## GIVEN PROBLEM 1
Duplicate the passage of the market report starting with "In Europe, stocks" and going on through "monthly employment data.".
## GIVEN PROBLEM 2
Condense the paragraph of the market report that begins "A strong report could reassure investors" into one sentence that keeps its main facts.

## PAGE EXCERPT
[Start]

Wall St steady as oil lifts
The Australian share market is set to open in modestly positive territory as oil cracked $US50 a barrel.
US stocks were little changed ahead of Friday’s jobs report, as oil cracked $US50 a barrel for the first time since June.
In Europe, stocks pulled back slightly on talk of the ECB reining in its stimulus program.
The Australian share market is set for a slight lift, with ASX futures up 11 points at 7.15am (AEDT).
A rally in financial shares this week has helped offset declines in bond proxies like consumer staples, keeping major US indexes steady ahead of the monthly employment data.
A strong report could reassure investors that the US economy remains on track, while bolstering the case for the Federal Reserve to raise interest rates in December. That could further widen the divergence between defensive shares and riskier shares like banks, whose profits should benefit from higher rates.
S&P 500 financials have gained 1.5 per cent so far this week.
US government bonds fell for a fifth consecutive session as a Labor Department report showed the number of Americans applying for first-time unemployment benefits, a proxy for lay-offs, fell back toward a four-decade low in the week ended Oct. 1.

[End]

## SUPPLIED MATERIAL
[Start]

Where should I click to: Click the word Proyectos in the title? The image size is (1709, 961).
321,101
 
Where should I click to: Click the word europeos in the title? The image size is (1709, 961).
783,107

[End]

## RESULT 1
In Europe, stocks pulled back slightly on talk of the ECB reining in its stimulus program.
The Australian share market is set for a slight lift, with ASX futures up 11 points at 7.15am (AEDT).
A rally in financial shares this week has helped offset declines in bond proxies like consumer staples, keeping major US indexes steady ahead of the monthly employment data.

## RESULT 2
A strong report could reassure investors that the US economy is on track and strengthen the case for a Federal Reserve rate rise in December, which could further widen the gap between defensive shares and riskier ones like banks, whose profits should benefit from higher rates.